O meu conhecido ficou chocado com a forma 'normalizada' como todos aparentemente sabiam e fechavam os olhos, aparentemente achando até uma certa graça. Para eles, parecia que o grande administrador gostar de meninos estava ao mesmo nível de gostar de usar o cabelo penteado de uma determinada maneira ou só usar sapatos feitos por encomenda numa certa casa italiana ou ter um gosto refinado a nível de obras de arte. Excentricidades, idiossincrasias, particularidades inócuas próprias de quem tem dinheiro e poder.

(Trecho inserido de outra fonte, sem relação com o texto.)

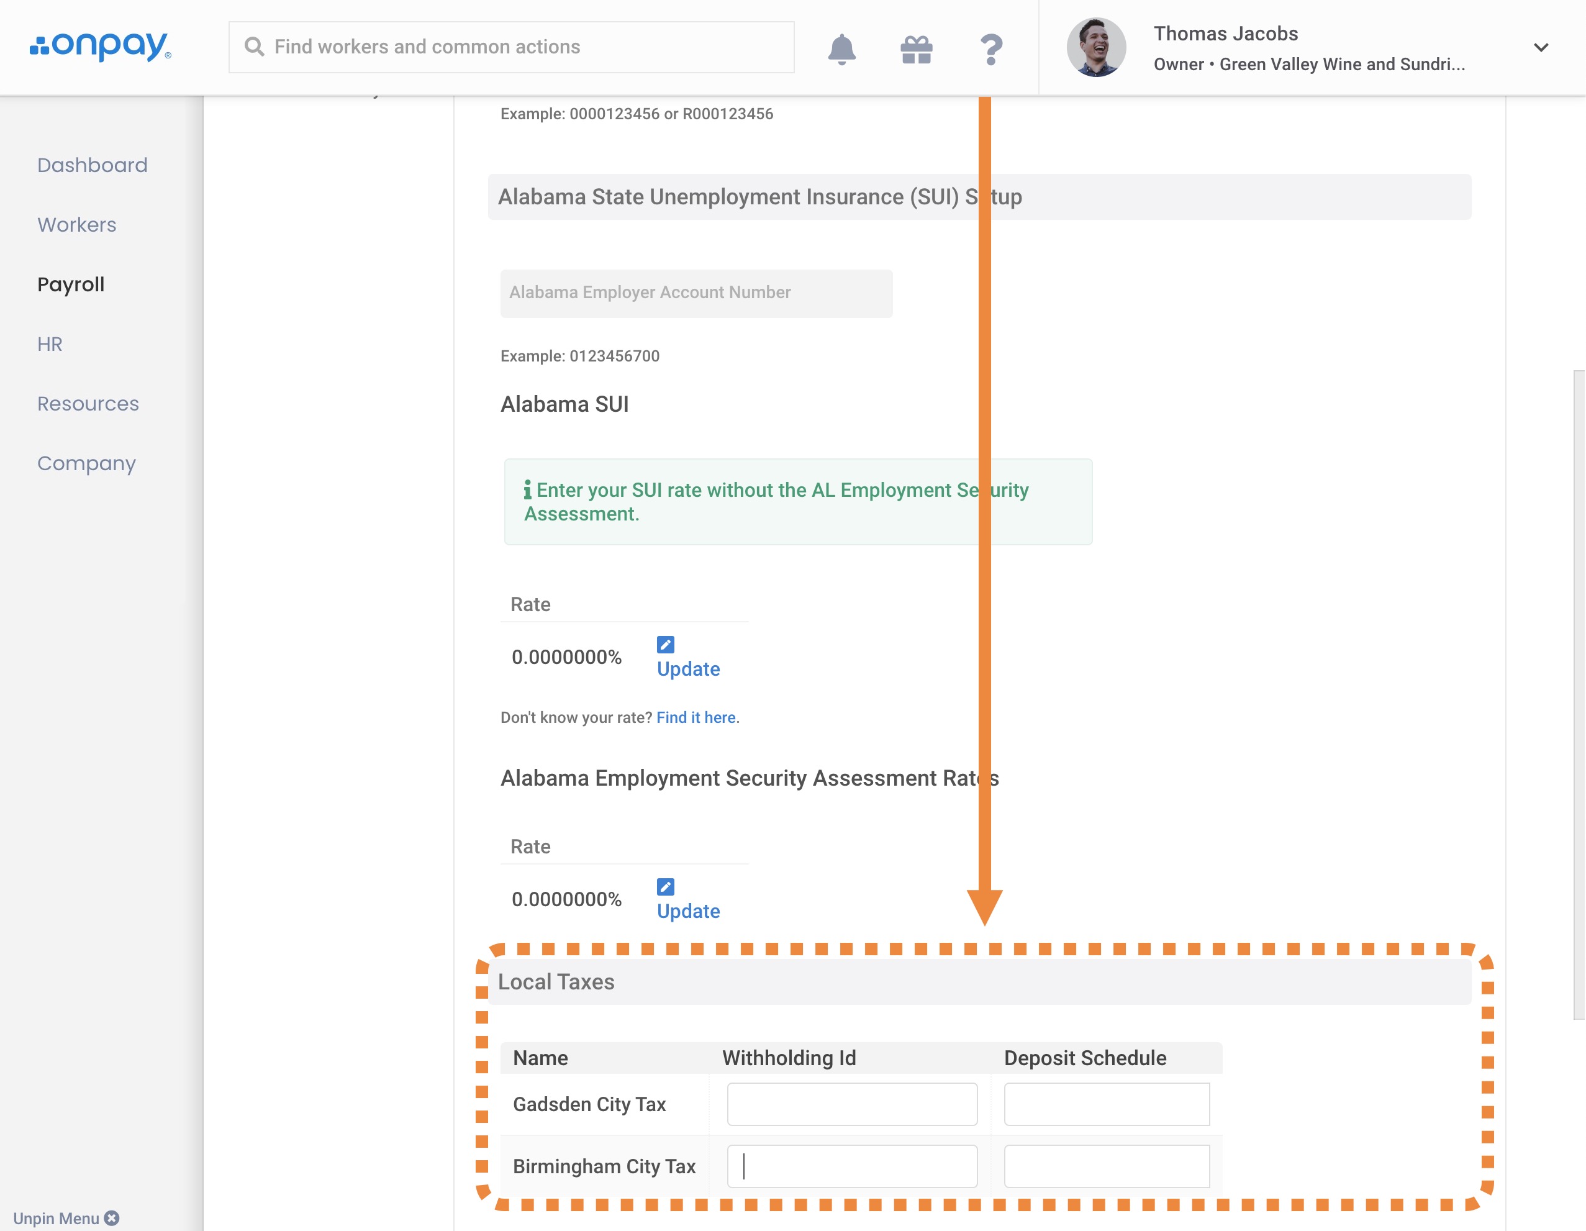The image size is (1586, 1231).
Task: Click the Find it here link
Action: [x=696, y=718]
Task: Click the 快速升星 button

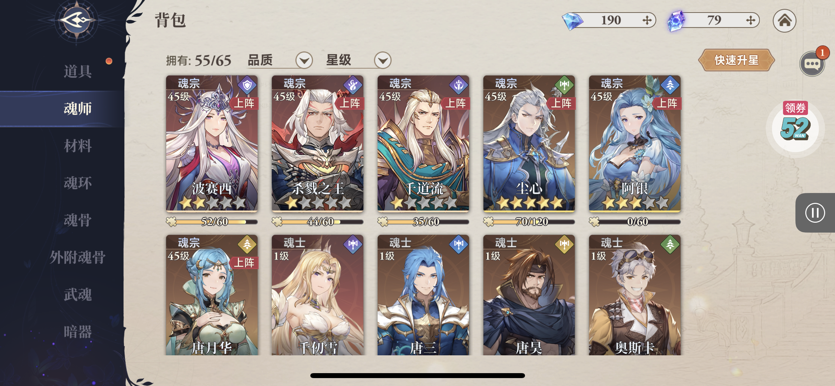Action: click(x=736, y=60)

Ao ouvir isso, fiquei estarrecida. E incrédula. Não encaixava na imagem que tinha dele. 'Mas será verdade?''. Era pessoa conceituada no país, politicamente relevante, profissionalmente reconhecida. Eu não o conhecia pessoalmente mas conhecia quem o conhecia e sempre tinha ouvido falar dele e da mulher, dele e da sua casa de praia onde recebia os amigos, dele e do prestígio como bom profissional. Na altura, para mim isso era incompatível com ir 'aos meninos'. E que meninos eram esses? Se me tivesse falado de ir às prostitutas, eu teria ficado chocada mas percebia. Por exemplo, as mulheres nas esquinas ali nas ruas na zona do Técnico eram bem visíveis. Agora 'meninos'...? No Parque Eduardo VII? Parecia-me uma história estapafúrdia.
Mas, a ser verdade, igualmente chocante era todos saberem e ninguém o denunciar, e todos continuarem a conviver com ele -- como se 'ir aos meninos' não fosse uma perversão, um crime.
E, volto a dizer, isto foi antes, embora pouco antes, de ter rebentado o escândalo da Casa Pia.
Leio o artigo do Guardian, The banality of evil: how Epstein’s powerful friends normalised him - David Smith, e é nisso que penso. Toda aquela gente sabia e todos se mantiveram amigos dele, todos mantiveram o relacionamento estreito. Mesmo depois da primeira condenação, continuaram a ser amigos chegados. Mesmo sabendo que continuava a abusar de meninas. Como se fosse normal. Isto se é que eles próprios, amigos do condenado, não continuaram a fazer o mesmo. E, pela troca de mails, vê-se como a erosão moral se estende à política. Epstein a ajudar os russos a lidar com Trump, Epstein amigo do peito de Bannon, conselheiro de Bannon sobre como melhor dar cabo da Europa. Todos em torno de Epstein. Epstein, Epstein.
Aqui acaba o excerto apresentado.